Existe a analogia com animais e insetos, sim, já muito explorada em diversos textos. Mas existe também, para muito além da fama de cruel com a humanidade que Imamura carrega em alguns círculos, uma tentativa de compreender o humano, que negaria essa fama, ou pelo menos a atenuaria. A analogia com animais e insetos é muito clara para ser negada, mas deve ser relativizada, pois pode dar a impressão de que ele é apenas um entomologista ou zoólogo aplicando seus estudos em humanos, quando, na verdade, é muito mais: um autor coerente com sua visão crítica da sociedade nipônica.

É justamente em Todos Porcos que começa a filmografia autoral do diretor. É quando detectamos uma maneira particular de olhar o mundo, uma postura diferenciada no trato dos personagens, que parecem ter toda a oportunidade para mostrar seu lado ruim, mas se revelam, por um desses milagres da arte, dignos de simpatia. Vemos o casal Haruko e Kinta. Ela, ambiciosa, e bem mais madura e consciente do que ele, um rapaz de ginga e falas malemolentes que se envolve com criminosos e se atola em sua própria ingenuidade. Ela tenta convencê-lo a abandonar aquela cidade portuária, onde eles se envolvem com comércio ilegal de porcos, mas ele não quer; prefere continuar na trilha do irmão, um gansgter, ídolo maior de suas perdições mundanas.

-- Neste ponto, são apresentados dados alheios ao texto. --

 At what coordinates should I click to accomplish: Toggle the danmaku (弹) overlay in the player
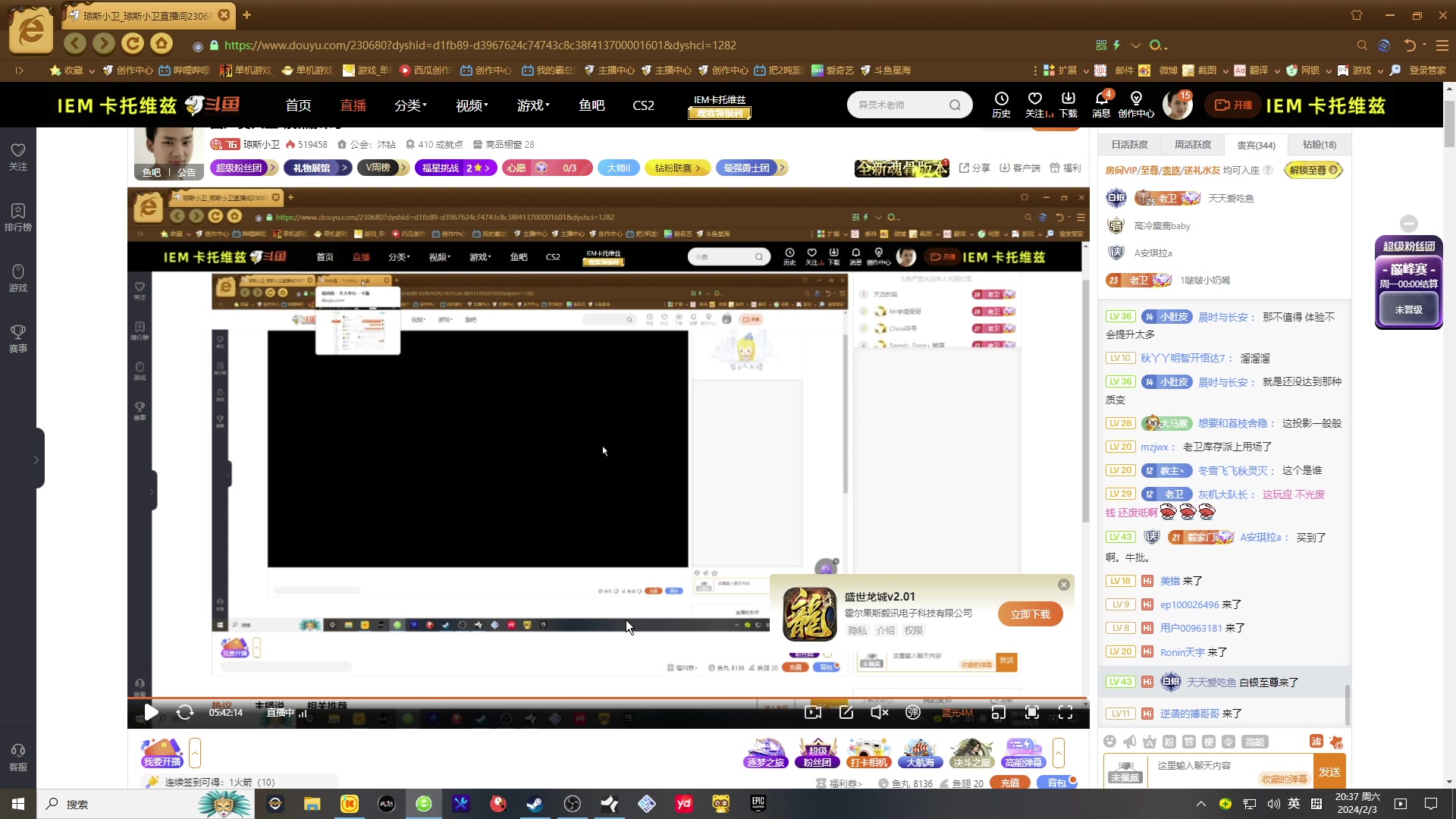(912, 712)
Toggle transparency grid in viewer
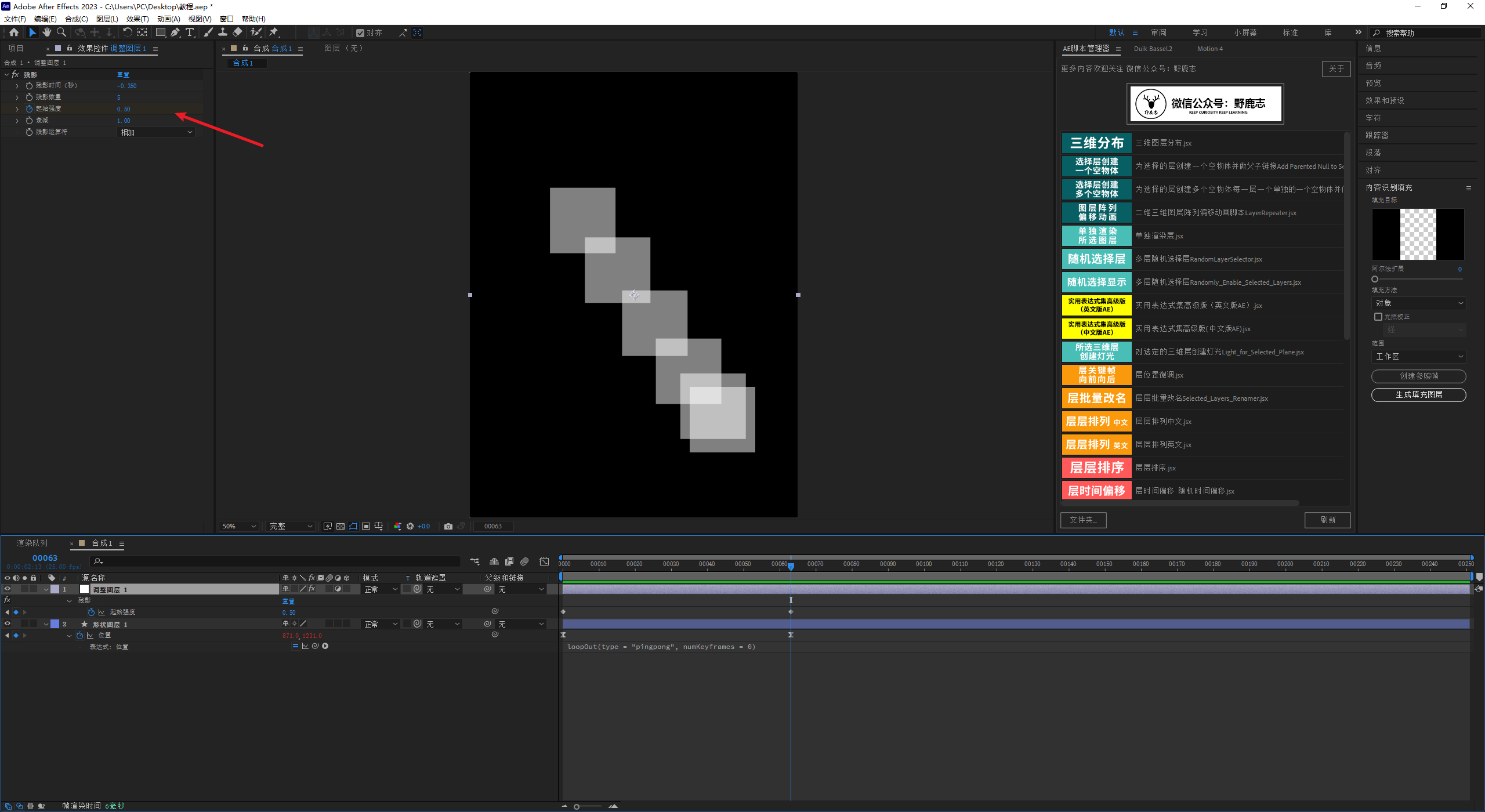 point(341,526)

Por trás da bela trama de desajustados, há um esforço enorme de rompimento com o classicismo. Pode-se observar esse movimento principalmente no campo formal, no qual Imamura parece vincular um plano mais acadêmico a outro completamente despojado. A sucessão de imagens dá conta, assim, desse movimento de quebra que estava em perfeita sintonia com os cinemas novos mundo afora: a um plano de enquadramento que privilegia os atores e a dramaturgia segue um plano oblíquo, com o espaço inteiro sendo trabalhado visualmente. Os poucos contraplanos são seguidos de cortes que brincam com o eixo da câmera, ou que introduzem novos personagens no mesmo espaço. Vemos um diretor com perfeito domínio do scope, como ele confirmaria nos filmes seguintes, ainda que um delicioso ranço classicista se imponha vez ou outra, como peça necessária para que acompanhemos melhor a história de traços bem delineados.

Ao final, depois de ver os porcos invadindo as ruelas e a vida barulhenta voltando ao normal, temos o plano final, de uma genialidade assustadora. Haruko se dirige para a estação, a câmera a acompanha de longe, para que, numa panorâmica, consiga revelar seu trem saindo para as montanhas, rumo à urbanidade que ela perseguia. Se é uma elipse dentro do mesmo plano não sabemos. Afinal, ela pode ter conseguido correr e embarcar no tempo real. Mas que é algo digno de um grande artista não há a menor dúvida.